The FCC recently granted special temporary authority (STA) for a broadcast TV station to try out 5G broadcasting on 5G Channel 108 (5.5 GHz). Station WWOO-LD, Boston will be the first 5G TV station in the US. WWOO is currently licensed for low power ATSC broadcasting on Channel 28. Because there are no devices able to receive 5G broadcast signals in UHF, the trial will use special 5G devices custom produced by Qualcomm specifically for these proof-of-concept tests in the 5 GHz, 5G band. These trials bear a striking resemblance to a number of field trials conducted in Europe over the last few years, trials which were deemed successful enough to prompt some European national broadcasters to progress towards wider adoption.

The beauty of 5G TV is that it is one-to-many, meaning it is as technically simple to simultaneously distribute content to the entire audience inside a major league sports venue as it is to broadcast it on TV. 5G TV is a one-way transmission moving content from the transmitter to the viewer, just like TV. When cellular data is transferred from the ISP to a cell phone user, somebody is charged for every bit of data sent to every phone. The cost-of-scale benefits between one-to-one private data compared to 5G public distribution are the opposite ends of the cost-per-bit spectrum.

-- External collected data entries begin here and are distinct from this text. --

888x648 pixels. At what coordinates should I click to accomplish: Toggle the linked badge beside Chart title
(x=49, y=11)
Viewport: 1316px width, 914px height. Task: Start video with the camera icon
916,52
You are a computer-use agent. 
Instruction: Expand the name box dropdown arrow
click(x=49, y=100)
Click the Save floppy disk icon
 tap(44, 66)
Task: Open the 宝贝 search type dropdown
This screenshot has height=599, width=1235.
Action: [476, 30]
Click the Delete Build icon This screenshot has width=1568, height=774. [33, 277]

Possibly the murkiest area in NextGen TV is Digital Rights Management (DRM). DRM is available for ATSC 1.0 but little used. The ATSC recently said, “This security upgrade for television broadcasters is important since unprotected signals can easily be intercepted, “deep faked” and redistributed without permission.” Are deep faked memes from Bonanza or Batman a problem? In fact, NextGen TV needs serious content protection like all ISPs do, for private data security such as the Broadcast Internet for banking. DRM raises many questions about controlled live viewing and DVRs that TV viewers aren’t accustomed to asking.

In a world where free TV seems headed the way of fossil fuel, DRM can be a double-edged sword. Item 41 of the FCC’s THIRD REPORT AND ORDER AND FOURTH FURTHER NOTICE OF PROPOSED RULEMAKING, Adopted June 20, 2023, says “Next Gen TV broadcasters would be free to air the most desirable programming, including popular existing programming and new program offerings that could reasonably be provided in 1.0 format, only on their 3.0 primary programming stream. This could create two different tiers of free, OTA television service, which we find would not be in the public interest.” Me neither.

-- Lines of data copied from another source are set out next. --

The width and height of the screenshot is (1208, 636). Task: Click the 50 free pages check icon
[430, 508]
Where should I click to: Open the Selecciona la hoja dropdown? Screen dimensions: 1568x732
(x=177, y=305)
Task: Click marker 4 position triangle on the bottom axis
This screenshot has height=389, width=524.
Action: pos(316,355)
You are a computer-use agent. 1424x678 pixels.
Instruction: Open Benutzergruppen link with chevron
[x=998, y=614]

With NextGen TV activity, the Broadcast Internet, ML, AI, and quantum computing clearly in our futures, broadcast TV is poised to revise and redefine itself more than any time in its history. Prepare for change, hang on for the ride, and make the future happen as seamlessly as possible for viewers. Tall towers and high-power RF are the key to maintaining commercial and public broadcast TV’s future success and engineers keep them transmitting.